"Travis Whitton" <whitton / atlantic.net> schrieb im Newsbeitrag
news:BhZ4a.10243$Mr5.3967 / fe06.atl2.webusenet.com...
> > 1) Are the tokens strings?
>
> Yes, my program goes through two files. One consists of only non-spam
> messages, and the other is only spam messages. It goes through each file
> line by line and divides each line into tokens of interesting data.
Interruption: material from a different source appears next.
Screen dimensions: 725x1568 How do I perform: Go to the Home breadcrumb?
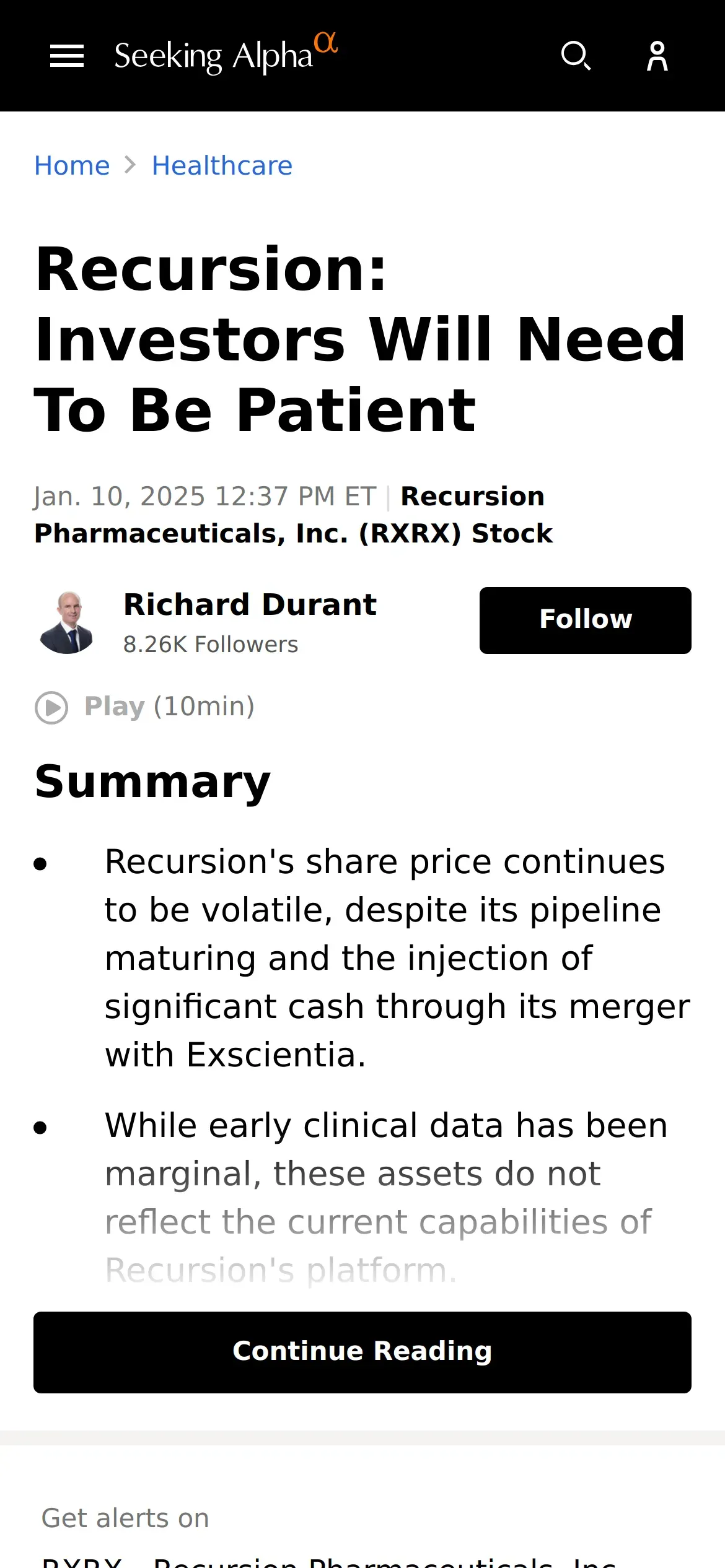72,165
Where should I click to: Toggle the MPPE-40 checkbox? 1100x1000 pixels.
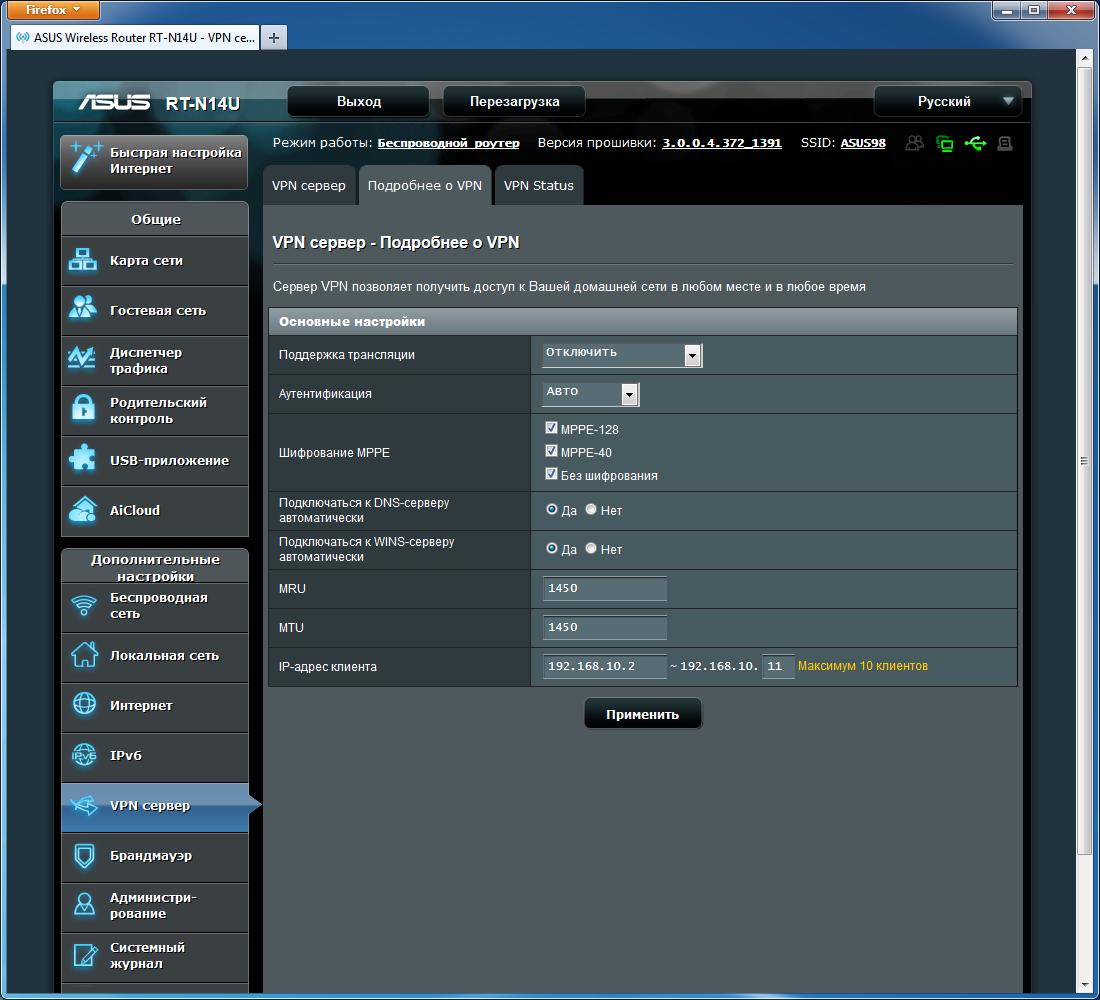pyautogui.click(x=551, y=451)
Here
are
> the relevant portions of my tokenizer method.
>
> def tokenizer(fh)
>   hash   = Hash.new(0)
>   ipaddr = '[0-9]+\.[0-9]+\.[0-9]+\.[0-9]+'

Maybe you can improve performance by changing this to:

ipaddr = '[0-9]{1,3}\.[0-9]{1,3}\.[0-9]{1,3}\.[0-9]{1,3}'

or

ipaddr = '[0-9]{1,3}(\.[0-9]{1,3}){3}'

This should make the regexp fail faster for longer sequences of digits.
Just a guess, but maybe worth trying.

Regards

    robert

>   token  = "[A-Za-z$][A-Za-z0-9$'.-]+[A-Za-z0-9$]"
>   iptok  = Regexp.compile("#{token}|#{ipaddr}")
>
>   fh.each do |data|
>     data.chomp!
>     # do a number of string substitutions which use negligible amounts of
time
>     data.scan(iptok).each do |tok|
>       hash[tok] = hash[tok].succ
>     end
>   end
>   hash
> end
>
> The messages are standard unix messages(mbox format?) like so:
> <message>
> From MAILER-DAEMON Mon Sep 23 22:32:37 2002
> Date: 23 Sep 2002 22:32:37 -0400
> From: Mail System Internal Data <MAILER-DAEMON / grub.ath.cx>
> Subject: DON'T DELETE THIS MESSAGE -- FOLDER INTERNAL DATA
> Message-ID: <1032834757 / grub.atlantic.net>
> X-IMAP: 1032834509 0000000272
> Status: RO
>
> This text is part of the internal format of your mail folder, and is not
> a real message.  It is created automatically by the mail system software.
> If deleted, important folder data will be lost, and it will be re-created
> with the data reset to initial values.
> </message>
>
> > 2) Are you running Linux?
>
> Yes, and I only intend for this program to run under unix based systems.
>
> > You might be able to use glib hashes to do this in C and then translate
> > those to Ruby hashes.  Just a thought.  I'm putting together some code
to
> > see if I can figure it out.
>
> Thanks very much for your help. I sincerely appreciate it! As a side
note,
> the program is already on the RAA:
>
> http://raa.ruby-lang.org/list.rhtml?name=bsproc
>
> So, you can grok through the code if you would like to; however, it's not
> exactly the same as the development version. As a second side not,
although
> it is slow to create the probability database, the program is _extremely_
> good at filtering spam. A very small minority of spam messages make their
way
> into my inbox, and it feels damned good to have written my own spam
filter.
> Also, I've tried strscan in place of scan, and the speedup wasn't
significant.
> As it turns out, most of the calculation time is spend doing hash
lookups. I've
> considered RJudy, but apparently, it's hashes are slower than Ruby native
> hashes... go figure.
>
> Thanks much,
> Travis
>